KMPS
- Hesperia, California; United States;
- Broadcast area: Victor Valley
- Frequency: 910 kHz
- Branding: La X 103.1 y 910AM

Programming
- Format: Regional Mexican

Ownership
- Owner: El Dorado Broadcasters; (EDB VV License LLC);
- Sister stations: KATJ-FM; KIXA; KIXW; KXVV; KZXY-FM;

History
- First air date: February 1, 1990; 36 years ago (as KVVQ)
- Last air date: August 2024; 1 year ago
- Former call signs: KHSP (1983–1985); KVVQ (1985–2001); KRAK (2001–2017);
- Call sign meaning: "Kountry Music Puget Sound" (call letters transferred from KSWD in Seattle, which formerly aired a country music format)

Technical information
- Licensing authority: FCC
- Facility ID: 72716
- Class: B
- Power: 700 watts day; 500 watts night;
- Transmitter coordinates: 34°23′19″N 117°23′32.2″W﻿ / ﻿34.38861°N 117.392278°W

Links
- Public license information: Public file; LMS;
- Website: lax1031.com

= KMPS (AM) =

Radio station in Hesperia, California

KMPS (910 kHz) was a commercial AM radio station licensed to Hesperia, California, and broadcast to the Victor Valley area. It was owned by El Dorado Broadcasters and simulcast a Regional Mexican radio format with KXVV (103.1 FM). KMPS's offices and studios were on Hesperia Road in Hesperia.

KMPS was powered at 700 watts by day and 500 watts at night. It used a directional antenna with a four-tower array. The transmitter was near Mesa Linda Street in Oak Hills.

The station went on the air in 1990 as KVVQ, a middle of the road music and talk. Infinity Broadcasting renamed the station KRAK in 2001; it would feature adult standards until 2011. From then until 2019, it was a sports radio station, carrying ESPN Radio until the launch of CBS Sports Radio in 2013; it became KMPS after CBS Radio was acquired by Entercom in 2017. Following El Dorado Broadcasters' acquisition of the station in 2019, KMPS went silent for a year, resumed operations as a KXVV simulcast in 2020, and was closed down in 2024.

==History==
The station signed on the air on February 1, 1990, as KVVQ. Initially, it broadcast middle of the road music and talk programming. On February 19, 2001, then-owner Infinity Broadcasting changed the call letters to KRAK. That call sign was formerly used by a well-known 50,000 watt country music station in Sacramento, which is now KHTK. On July 31, 2008, CBS Radio announced plans to sell its mid-size and small market stations (including KRAK) to focus more on major market clusters. However, such a sale was never consummated.

On November 15, 2011, KRAK changed its format from adult standards, branded "Stardust 910", to all-sports, branded as "910 ESPN". The previous ESPN Radio affiliate in the region, KVFG, began stunting with Christmas music, then switched to a classic hits format.
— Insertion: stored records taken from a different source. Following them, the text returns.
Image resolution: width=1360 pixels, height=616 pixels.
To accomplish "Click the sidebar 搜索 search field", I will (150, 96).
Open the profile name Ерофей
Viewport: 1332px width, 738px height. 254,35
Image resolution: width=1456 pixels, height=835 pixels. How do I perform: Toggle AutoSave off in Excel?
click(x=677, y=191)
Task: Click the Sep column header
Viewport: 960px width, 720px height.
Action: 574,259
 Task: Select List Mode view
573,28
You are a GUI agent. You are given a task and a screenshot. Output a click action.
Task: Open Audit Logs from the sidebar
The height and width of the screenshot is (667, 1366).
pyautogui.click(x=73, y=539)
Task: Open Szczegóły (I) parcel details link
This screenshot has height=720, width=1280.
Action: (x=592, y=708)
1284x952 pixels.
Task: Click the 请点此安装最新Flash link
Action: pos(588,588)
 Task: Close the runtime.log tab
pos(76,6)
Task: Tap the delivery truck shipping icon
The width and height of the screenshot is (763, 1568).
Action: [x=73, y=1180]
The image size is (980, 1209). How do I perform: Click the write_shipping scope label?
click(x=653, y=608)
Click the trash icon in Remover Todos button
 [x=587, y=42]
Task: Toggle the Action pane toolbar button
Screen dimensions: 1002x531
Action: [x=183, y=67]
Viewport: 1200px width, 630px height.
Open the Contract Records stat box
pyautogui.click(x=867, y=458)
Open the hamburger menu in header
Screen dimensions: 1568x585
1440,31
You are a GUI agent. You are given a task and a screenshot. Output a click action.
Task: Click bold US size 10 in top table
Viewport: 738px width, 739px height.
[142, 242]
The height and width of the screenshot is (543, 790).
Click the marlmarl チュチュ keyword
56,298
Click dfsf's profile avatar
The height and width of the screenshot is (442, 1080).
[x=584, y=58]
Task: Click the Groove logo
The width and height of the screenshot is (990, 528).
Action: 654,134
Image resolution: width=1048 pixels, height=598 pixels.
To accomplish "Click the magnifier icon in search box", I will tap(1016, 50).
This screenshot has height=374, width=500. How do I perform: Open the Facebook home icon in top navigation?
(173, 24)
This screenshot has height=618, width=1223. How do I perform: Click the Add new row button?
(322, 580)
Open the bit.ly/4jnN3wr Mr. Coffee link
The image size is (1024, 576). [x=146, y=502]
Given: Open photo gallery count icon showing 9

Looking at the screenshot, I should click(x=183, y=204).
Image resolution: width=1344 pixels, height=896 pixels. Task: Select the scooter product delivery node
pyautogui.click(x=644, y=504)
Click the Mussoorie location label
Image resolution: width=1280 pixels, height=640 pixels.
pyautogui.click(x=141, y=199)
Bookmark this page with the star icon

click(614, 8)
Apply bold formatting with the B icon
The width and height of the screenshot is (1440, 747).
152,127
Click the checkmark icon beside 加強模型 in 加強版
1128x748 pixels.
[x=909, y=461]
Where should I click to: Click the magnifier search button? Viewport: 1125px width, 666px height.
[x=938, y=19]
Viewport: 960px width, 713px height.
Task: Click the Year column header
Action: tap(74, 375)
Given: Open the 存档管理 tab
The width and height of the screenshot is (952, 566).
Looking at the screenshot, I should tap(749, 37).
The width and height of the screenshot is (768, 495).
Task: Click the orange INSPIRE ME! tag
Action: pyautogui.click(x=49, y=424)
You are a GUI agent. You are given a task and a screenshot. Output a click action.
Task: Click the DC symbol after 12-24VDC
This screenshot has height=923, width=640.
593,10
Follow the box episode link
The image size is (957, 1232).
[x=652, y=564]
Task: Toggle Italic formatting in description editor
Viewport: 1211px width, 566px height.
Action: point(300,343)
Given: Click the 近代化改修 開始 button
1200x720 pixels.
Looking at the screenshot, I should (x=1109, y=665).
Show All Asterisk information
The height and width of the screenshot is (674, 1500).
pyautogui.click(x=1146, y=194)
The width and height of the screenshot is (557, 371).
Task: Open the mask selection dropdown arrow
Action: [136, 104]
In September 2012, KRAK began a transition to CBS Sports Radio with hourly updates. The station dropped ESPN Radio and began 24-hour broadcasts of CBS Sports Radio on January 2, 2013. KMPS carried Los Angeles Angels baseball games until 2019.

On February 2, 2017, CBS Radio announced it would merge with Entercom. The merger was approved on November 9, 2017, and was consummated on November 17. On December 11, 2017, the station took on the KMPS call sign. Those call letters had been transferred from Seattle sister station KSWD.

On May 6, 2019, Entercom sold KMPS and KVFG to El Dorado Broadcasters for $1 million. The sale was completed on August 15. Afterwards, KMPS went silent due to financial reasons. Around August 2020, KMPS returned to the air with a simulcast of the regional Mexican format of KXVV (the former KVFG).

El Dorado Broadcasting surrendered the KMPS license in August 2024. The Federal Communications Commission would cancel it on August 15, 2024.